Voici comment la F1 ajuste ses systèmes hybrides pour tenter de sauver le spectacle
La Formule 1 s’apprête à apporter des modifications importantes à ses groupes motopropulseurs hybrides dans le cadre d’un effort plus large visant à améliorer le spectacle et à réduire les coûts. Les changements, qui entreront en vigueur pour la saison 2026, représentent la plus grande refonte de la réglementation moteur depuis l’introduction de l’ère hybride turbo en 2014.
Les nouveaux moteurs conserveront le format V6 turbo de 1,6 litre, mais avec une augmentation significative de la puissance électrique. La part de puissance provenant du système de récupération d’énergie passera d’environ 20 pour cent actuellement à près de 50 pour cent, ce qui en fera un véritable hybride.
Cette augmentation de la puissance électrique devrait permettre aux voitures de suivre de plus près en course, réduisant ainsi l’effet perturbateur de l’air turbulent sur les performances aérodynamiques. La FIA espère que cela se traduira par davantage de dépassements et de courses plus excitantes.

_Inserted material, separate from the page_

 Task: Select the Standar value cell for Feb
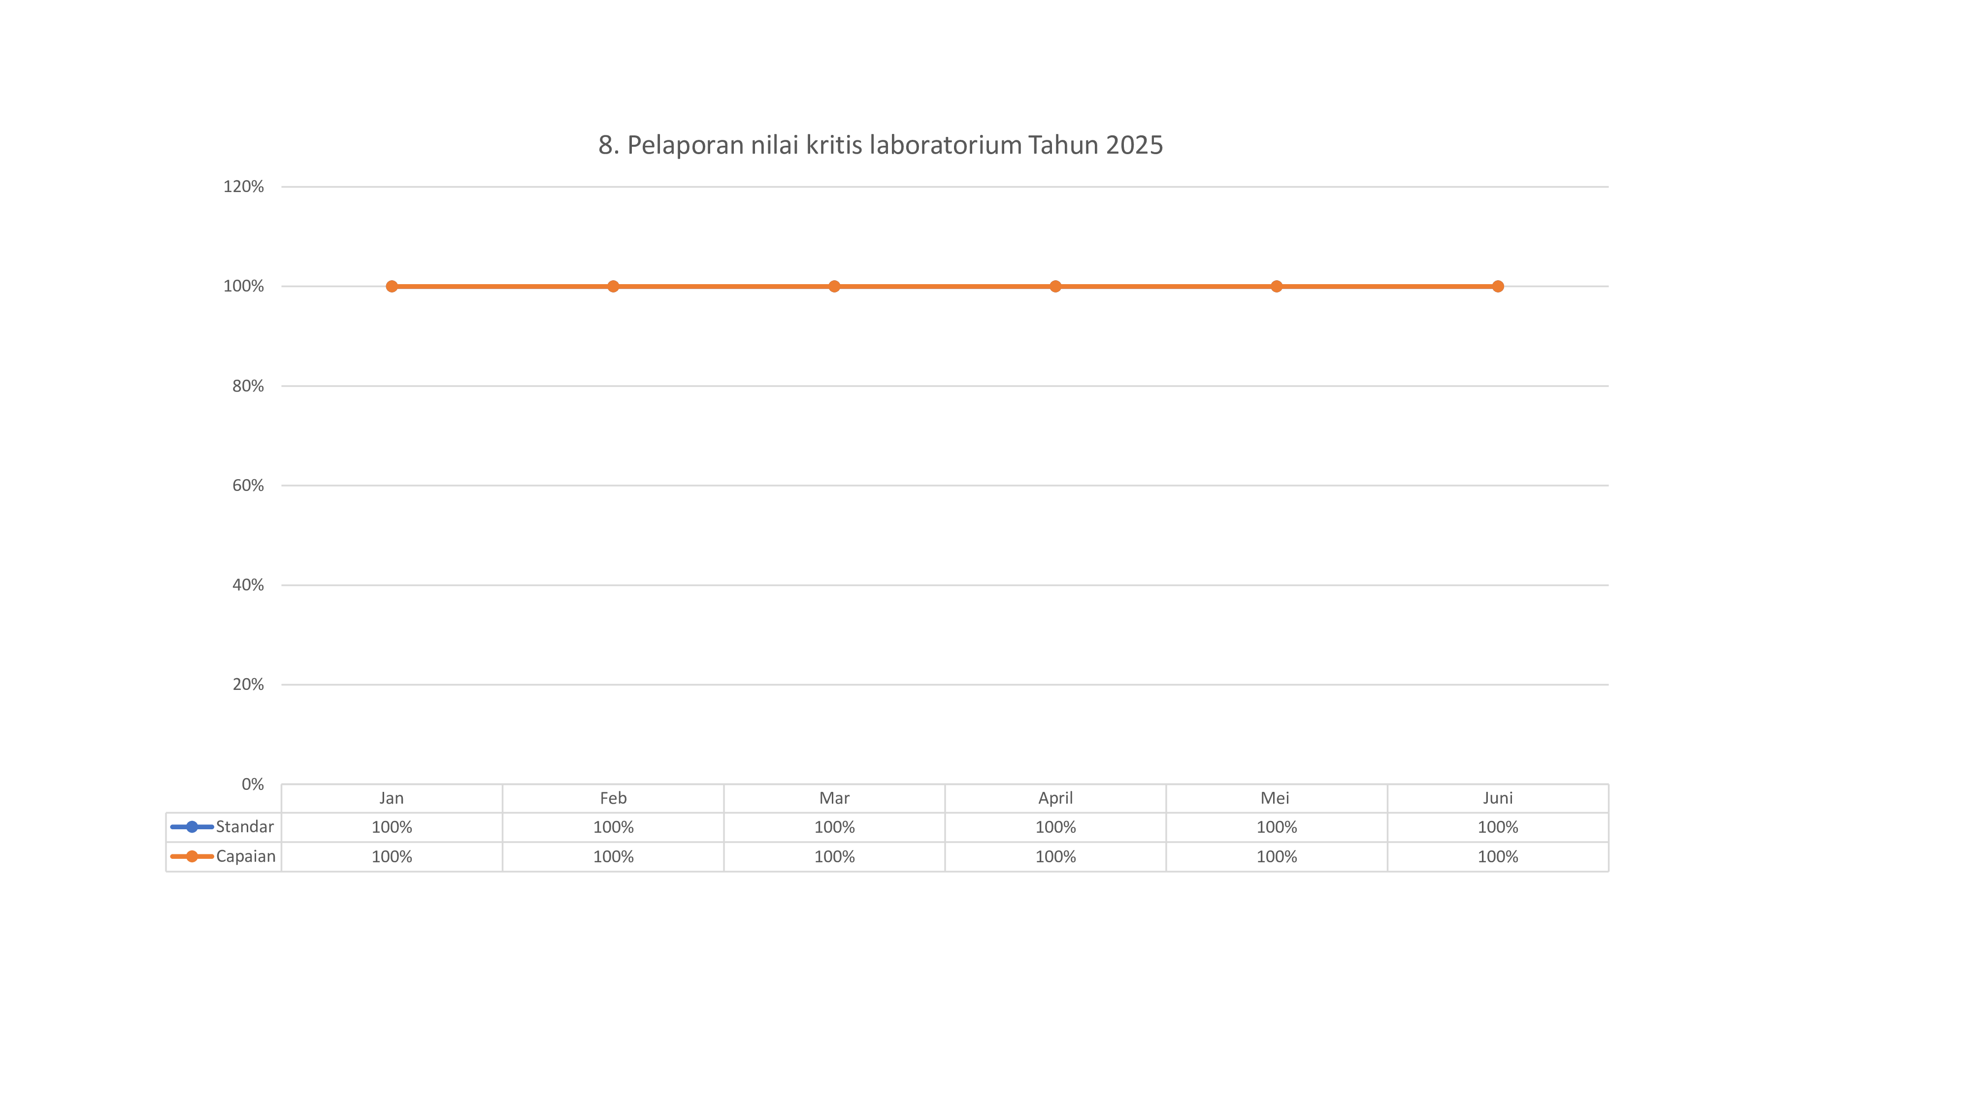[x=613, y=827]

Les carburants durables joueront également un rôle clé dans les nouvelles réglementations. À partir de 2026, tous les moteurs de F1 devront fonctionner avec des carburants entièrement durables, marquant une étape importante vers les objectifs environnementaux du sport.
Cependant, ces changements ont suscité des inquiétudes chez certaines équipes et pilotes. Les nouvelles unités de puissance seront considérablement plus lourdes en raison de l’augmentation de la capacité de la batterie, ce qui pourrait affecter la maniabilité des voitures.

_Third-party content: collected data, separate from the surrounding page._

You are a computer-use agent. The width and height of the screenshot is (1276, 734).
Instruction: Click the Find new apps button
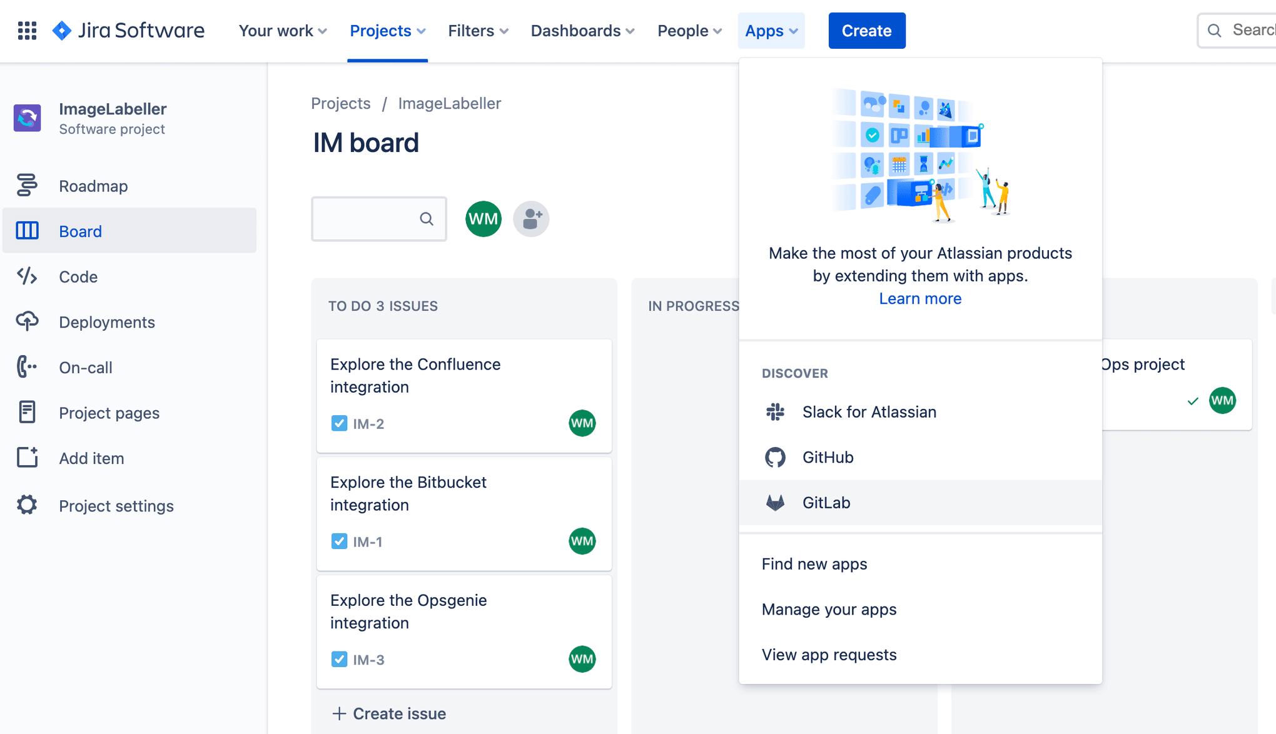[x=814, y=564]
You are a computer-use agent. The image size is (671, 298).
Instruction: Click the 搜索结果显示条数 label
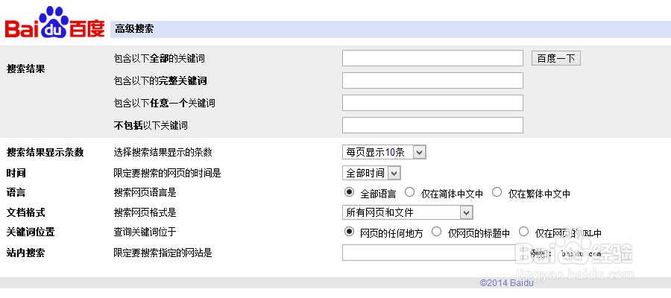pos(45,153)
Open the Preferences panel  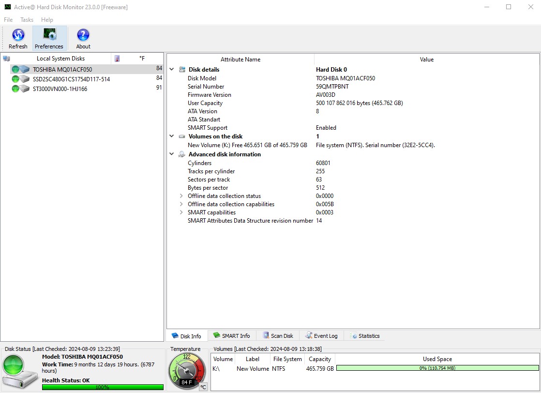tap(49, 38)
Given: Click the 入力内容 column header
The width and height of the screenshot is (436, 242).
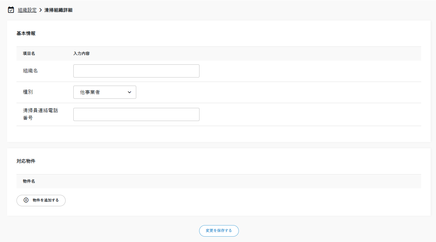Looking at the screenshot, I should click(x=81, y=54).
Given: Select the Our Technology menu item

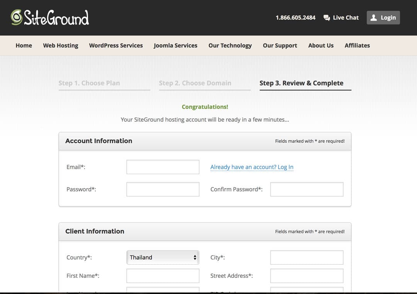Looking at the screenshot, I should tap(230, 45).
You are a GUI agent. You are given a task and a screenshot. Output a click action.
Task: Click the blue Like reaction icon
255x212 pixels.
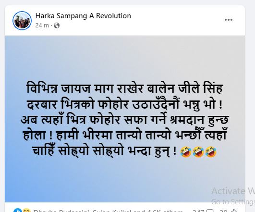pyautogui.click(x=18, y=210)
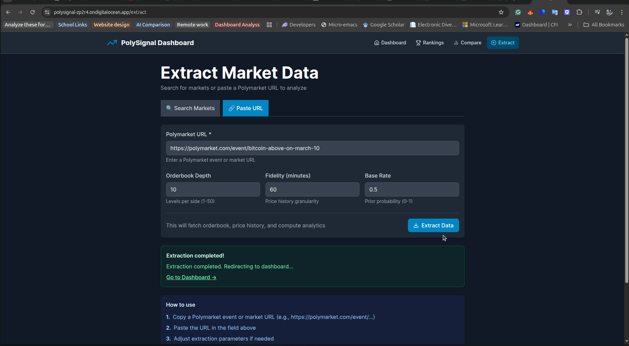Viewport: 629px width, 346px height.
Task: Bookmark this page with the star icon
Action: (x=501, y=12)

De plus, la suppression du MGU-H (Motor Generator Unit-Heat), qui récupère l’énergie des gaz d’échappement, a été controversée. Ce système, bien que complexe et coûteux, était considéré comme l’une des technologies les plus avancées de la F1.
Les constructeurs actuels, Mercedes, Ferrari, Renault et Red Bull Powertrains, développent déjà leurs nouvelles unités de puissance. Audi rejoindra également le championnat en 2026 en tant que fournisseur de moteurs, marquant le retour de la marque allemande en F1 après des décennies d’absence.

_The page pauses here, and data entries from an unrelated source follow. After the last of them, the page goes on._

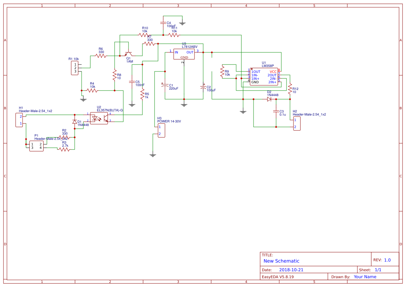Select the Your Name drawn-by field

(365, 277)
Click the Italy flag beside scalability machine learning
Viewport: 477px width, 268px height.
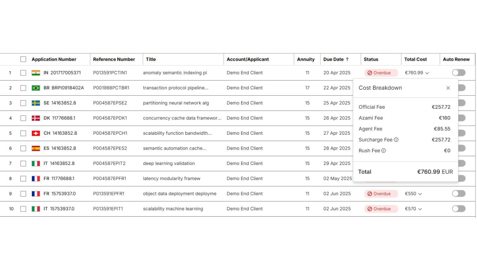[x=35, y=208]
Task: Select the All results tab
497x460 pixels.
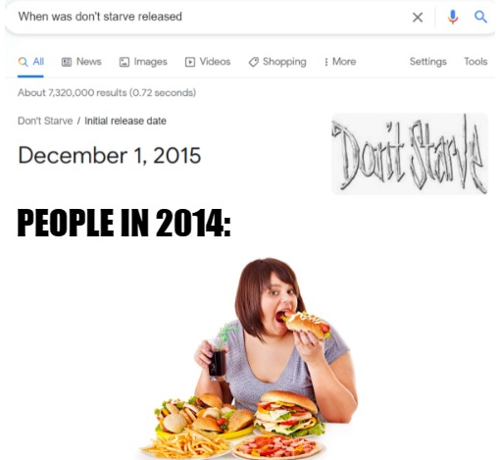Action: pos(31,62)
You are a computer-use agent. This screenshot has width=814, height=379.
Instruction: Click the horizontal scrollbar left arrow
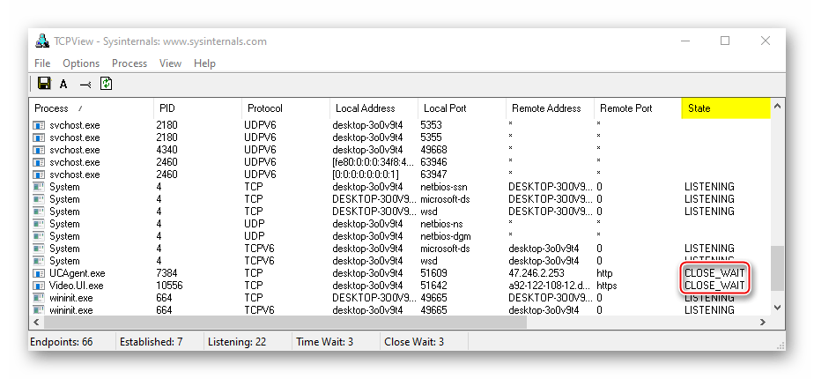pyautogui.click(x=36, y=322)
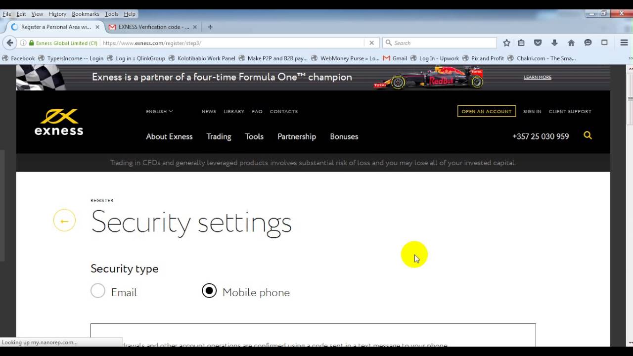This screenshot has width=633, height=356.
Task: Click in the browser Search field
Action: pyautogui.click(x=443, y=43)
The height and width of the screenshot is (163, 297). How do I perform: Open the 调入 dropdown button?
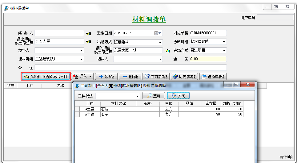click(82, 77)
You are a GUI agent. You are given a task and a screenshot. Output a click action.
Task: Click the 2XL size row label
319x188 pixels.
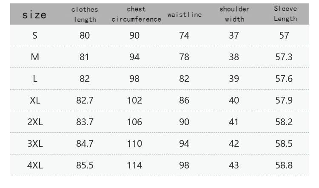(35, 122)
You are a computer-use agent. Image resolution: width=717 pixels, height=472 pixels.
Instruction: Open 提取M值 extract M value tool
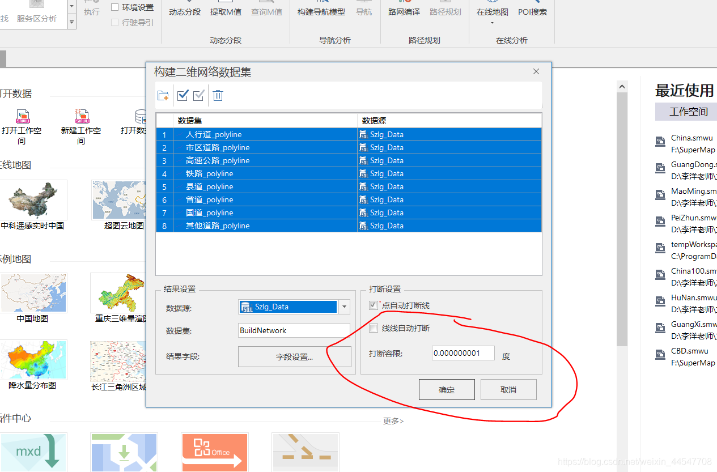coord(226,11)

Le plafonnement des coûts de développement des moteurs fait également partie des nouvelles règles, dans le but de niveler les conditions de concurrence et d’éviter qu’une seule équipe ne domine grâce à des dépenses illimitées en recherche et développement.
Les tests des nouveaux moteurs ont déjà commencé sur les bancs d’essai, et les premières indications suggèrent que les objectifs de puissance sont atteignables. Cependant, il reste à voir si ces changements produiront réellement l’amélioration du spectacle que la F1 et les fans espèrent.
La transition vers 2026 représente un pari important pour la Formule 1. Le sport tente de trouver un équilibre délicat entre innovation technologique, durabilité environnementale, contrôle des coûts et divertissement. Le succès ou l’échec de ces nouvelles réglementations pourrait façonner l’avenir de la F1 pour les années à venir.